Your instructions:
As you print the data below, keep every line exactly as it is and leave the images behind.
━━━━━ Source data
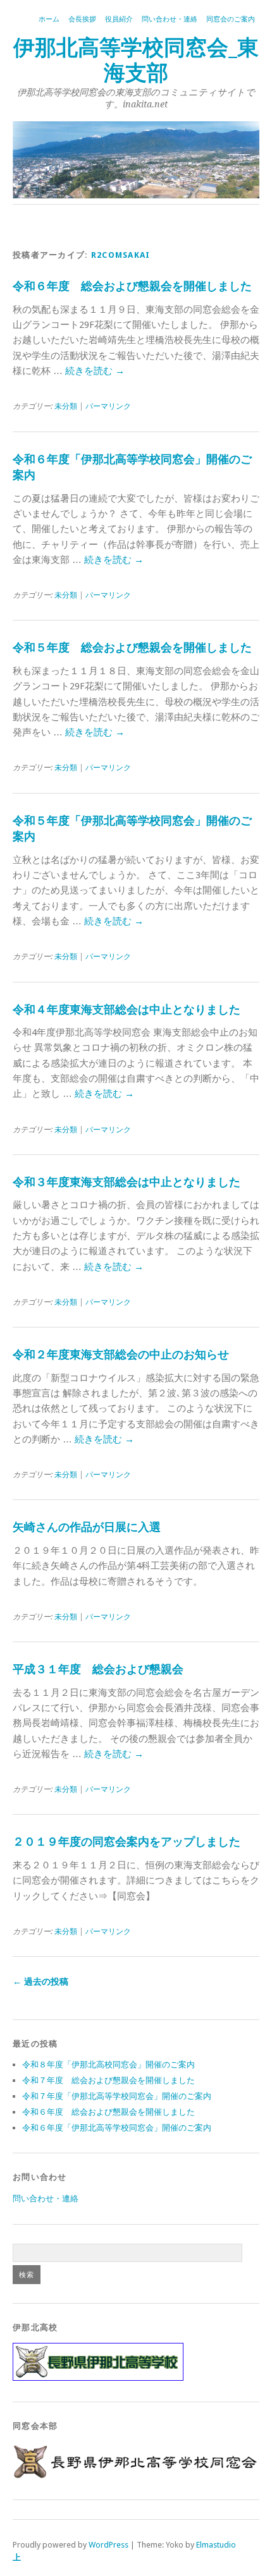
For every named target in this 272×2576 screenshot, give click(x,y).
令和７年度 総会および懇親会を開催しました (108, 2080)
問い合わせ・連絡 (169, 19)
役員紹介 (119, 19)
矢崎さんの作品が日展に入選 (87, 1526)
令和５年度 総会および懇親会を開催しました (132, 647)
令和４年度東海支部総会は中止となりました (126, 1009)
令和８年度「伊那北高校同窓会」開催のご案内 (108, 2064)
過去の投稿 (40, 1981)
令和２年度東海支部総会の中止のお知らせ (121, 1354)
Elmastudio (216, 2544)
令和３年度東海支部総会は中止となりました (126, 1181)
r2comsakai (121, 255)
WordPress (108, 2544)
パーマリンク (108, 406)
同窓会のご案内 (230, 19)
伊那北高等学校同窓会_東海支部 (136, 60)
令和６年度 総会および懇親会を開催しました (132, 286)
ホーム (49, 19)
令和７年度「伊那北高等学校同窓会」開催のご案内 (116, 2096)
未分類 (65, 406)
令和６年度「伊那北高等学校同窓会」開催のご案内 (116, 2127)
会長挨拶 (82, 19)
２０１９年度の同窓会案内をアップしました (126, 1841)
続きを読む (95, 371)
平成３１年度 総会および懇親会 (98, 1669)
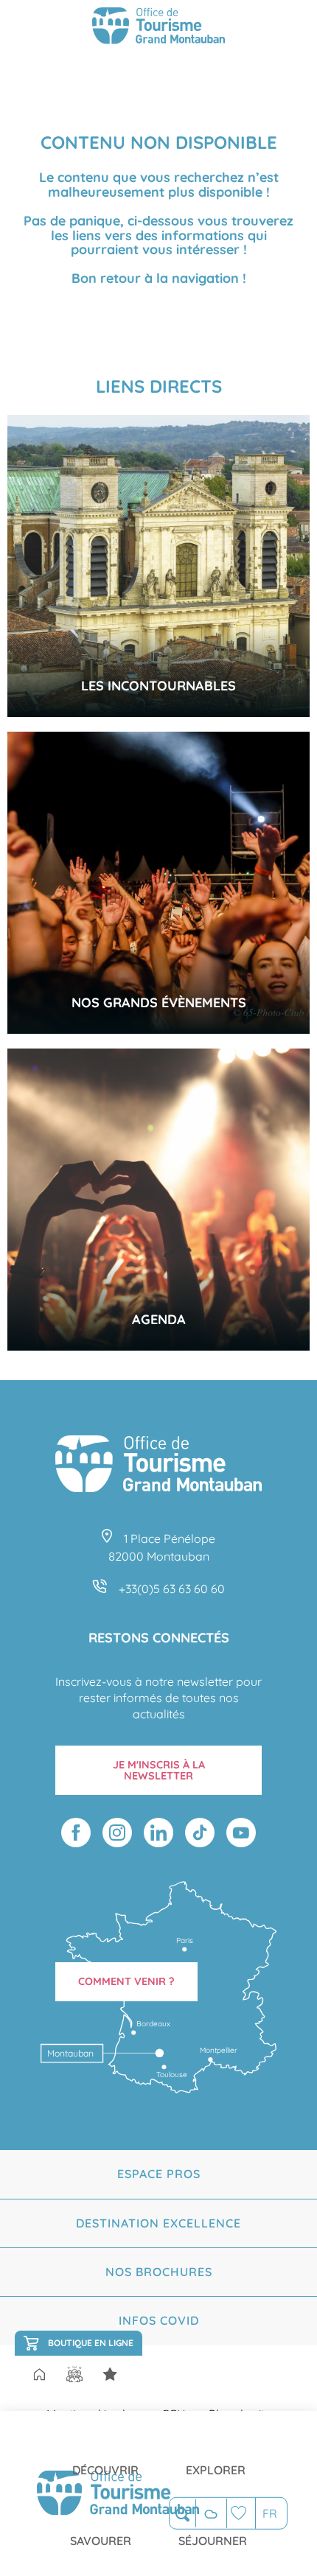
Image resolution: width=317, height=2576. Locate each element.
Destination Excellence (158, 2223)
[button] (182, 2514)
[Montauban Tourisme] (158, 28)
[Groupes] (74, 2374)
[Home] (39, 2375)
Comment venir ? (126, 1981)
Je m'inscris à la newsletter (159, 1770)
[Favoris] (240, 2513)
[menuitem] (105, 2458)
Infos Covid (159, 2320)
━━━━━━━━━━
Response to this exercise:
For every named target in this 272×2576 screenshot, give click(x,y).
令和７年度 総会および懇親会を開催しました (108, 2080)
問い合わせ・連絡 (169, 19)
役員紹介 (119, 19)
矢崎さんの作品が日展に入選 (87, 1526)
令和５年度 総会および懇親会を開催しました (132, 647)
令和４年度東海支部総会は中止となりました (126, 1009)
令和８年度「伊那北高校同窓会」開催のご案内 (108, 2064)
過去の投稿 (40, 1981)
令和２年度東海支部総会の中止のお知らせ (121, 1354)
Elmastudio (216, 2544)
令和３年度東海支部総会は中止となりました (126, 1181)
r2comsakai (121, 255)
WordPress (108, 2544)
パーマリンク (108, 406)
同窓会のご案内 (230, 19)
伊那北高等学校同窓会_東海支部 (136, 60)
令和６年度 総会および懇親会を開催しました (132, 286)
ホーム (49, 19)
令和７年度「伊那北高等学校同窓会」開催のご案内 (116, 2096)
未分類 (65, 406)
令和６年度「伊那北高等学校同窓会」開催のご案内 (116, 2127)
会長挨拶 (82, 19)
２０１９年度の同窓会案内をアップしました (126, 1841)
続きを読む (95, 371)
平成３１年度 総会および懇親会 (98, 1669)
Image resolution: width=317, height=2576. Locate each element.
Destination Excellence (158, 2223)
[button] (182, 2514)
[Montauban Tourisme] (158, 28)
[Groupes] (74, 2374)
[Home] (39, 2375)
Comment venir ? (126, 1981)
Je m'inscris à la newsletter (159, 1770)
[Favoris] (240, 2513)
[menuitem] (105, 2458)
Infos Covid (159, 2320)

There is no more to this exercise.